Originally introduced in the medical field, triclocarban is an antibacterial agent now common in personal care products, such as soaps.[2] Studies on its antibacterial qualities and mechanisms are growing. Preliminary data suggest that it is similar in its uses to triclosan and is effective in fighting infections by targeting the growth of bacteria such as Staphylococcus aureus. Additional research seeks to understand its potential effects on organism and environmental health.


Uses[edit]

Triclocarban has been used as an antimicrobial and antifungal compound since the 1960s.[3] It is commonly found in personal care products as antimicrobials such as in soaps, lotions, deodorants, toothpaste, and plastic.[4] About 80% of all antimicrobial bar soap sold in in United States contains triclocarban.[3] Additionally, the United States spends nearly 1 billion dollars annually on products containing triclocarban and triclosan.[5]

Chemical structure and properties[edit]

Triclocarban is a white powder that is insoluble in water. While triclocarban has two chlorinated phenol rings, it is structurally similar to carbanilide compounds often found in pesticides and some drugs. Solid triclocarban is insoluble in water and incompatible with strong oxidizing reagents and strong bases.[6]

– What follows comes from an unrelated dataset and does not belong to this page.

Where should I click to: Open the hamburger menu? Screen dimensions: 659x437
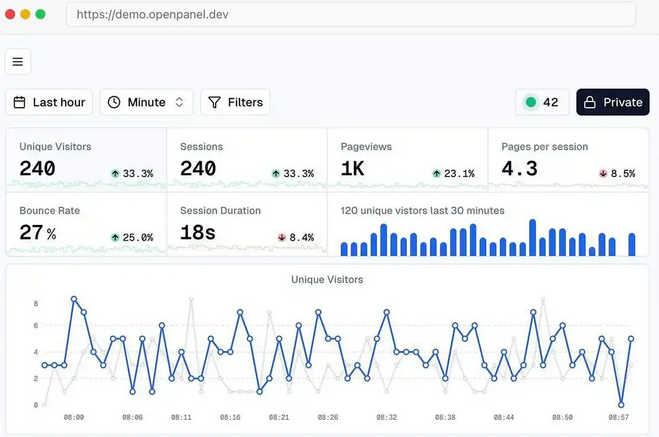coord(17,62)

Synthesis of triclocarban[edit]

There are two commercial routes used for the production of triclocarban:

  1. 4-chlorophenyl isocyanate [CAS# 104-12-1] is reacted with 3,4-dichloroaniline [CAS# 95-76-1] to give TCC.
  2. 3,4-dichlorophenyl isocyanate [CAS# 102-36-3] is reacted with 4-chloroaniline [CAS# 106-47-8] to give TCC.

The purity specification in the draft USP monograph for triclocarban is: not less than 97.0% w/w. The purity of commercial production is greater 98% w/w.[7]

Mechanism of action[edit]

In bacteria – triclocarban is predominantly active against gram positive bacteria (bacteria with a thick peptidoglycan wall). The precise mechanism of action of triclocarban is unknown, but it is shown to be bacterostatic, which prevents bacterial proliferation. Unlike other antibacterial compounds, triclocarban does not interfere with the membrane. As a result, it is hypothesized that triclocarban’s molecular mechanism resembles that of triclosan.[3]

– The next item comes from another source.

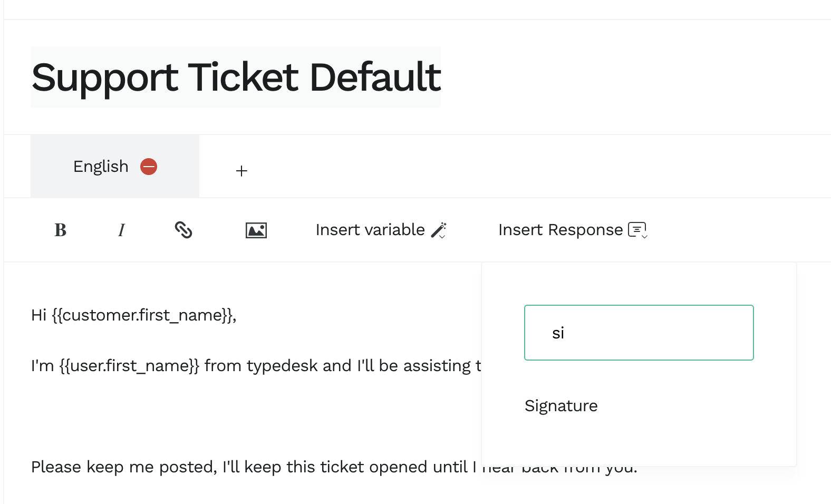Viewport: 831px width, 504px height.
Task: Toggle bold formatting
Action: [x=61, y=230]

In humans – Carbanilides like triclocarban may sensitize the complex of receptor-associating proteins similar to cofactors or coactivators common in cells containing estrogen receptors (ER) and androgen receptors (AR).[8][9] Observations demonstrate that triclocarban activates nuclear xenobiotic receptors constitutive androstane receptor and estrogen receptor alpha both in vivo and in vitro and might have the potential to alter normal physiological homeostasis. Activation of these xenobiotic-sensing receptors amplifies gene expression profiles that might represent a mechanistic base for potential human health effects from exposure to triclocarban. However, further investigation is needed to determine whether triclocarban increases the activity of sex steroid hormones by binding to the receptors or to receptor coactivators.[10][11]

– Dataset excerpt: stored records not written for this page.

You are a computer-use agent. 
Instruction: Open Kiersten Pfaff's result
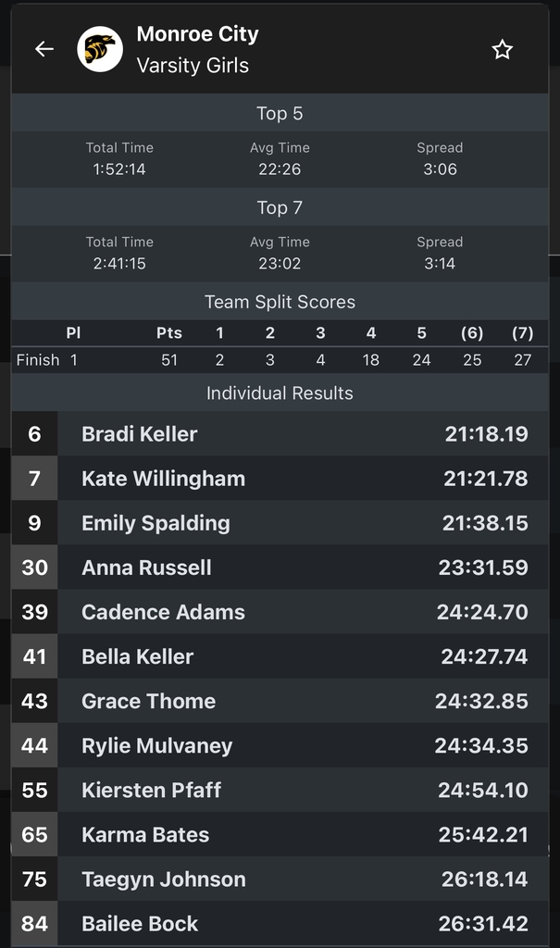280,790
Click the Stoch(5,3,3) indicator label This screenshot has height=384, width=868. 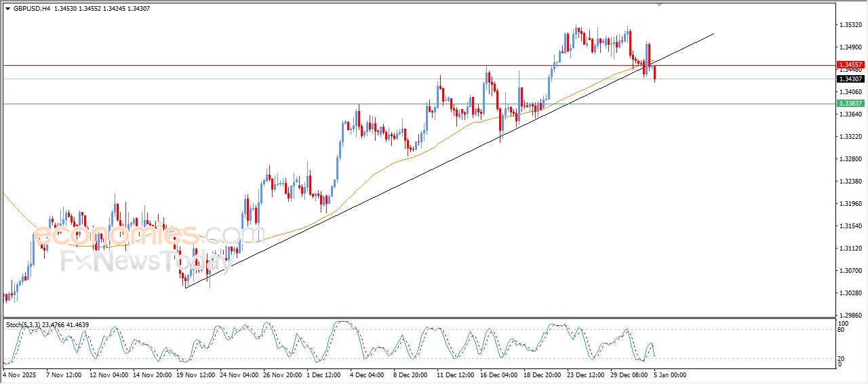pos(24,325)
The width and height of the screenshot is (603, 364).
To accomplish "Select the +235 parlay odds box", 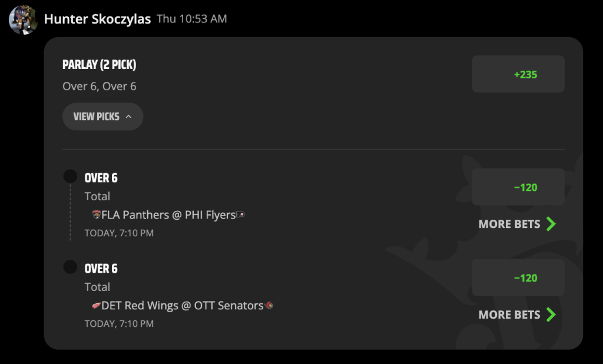I will click(x=518, y=74).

Antibacterial properties[edit]

Triclocarban acts to effectively treat both initial bacterial skin and mucosal infections as well as those infections at risk for superinfection. In vitro, triclocarban has been found to be effective against various resistant strains of staphylococcus, streptococcus, and enterococcus bacteria. It has been shown to be effective as an antibacterial even at very low levels. Triclocarban’s minimum inhibitory concentration has been found to range from 0.5 to 8 mg/L for these various resistant strains.[12] Triclocarban is only unquestionably bacteriostatic for gram-positive bacteria such as Staphylococcus aureus, which suggests that the mechanism of triclocarban’s antibacterial activity is through its destabilization of bacterial cell walls.[3]

Resistance[edit]

The risk of bacterial antibiotic resistance has been studied by quantitatively monitoring the abundance of tetQ (the gene for tetracycline resistance) in wasterwater microcosms. The number of copies of these genes was found to be significantly increased when antimicrobials such as tetracycline, triclosan, and triclocarban were added to the system. Experiments studying the effects of these antibiotic compounds when they are combined revealed that antibiotic resistance is readily induced through co-selection by multiple antibacterial reagents.[13]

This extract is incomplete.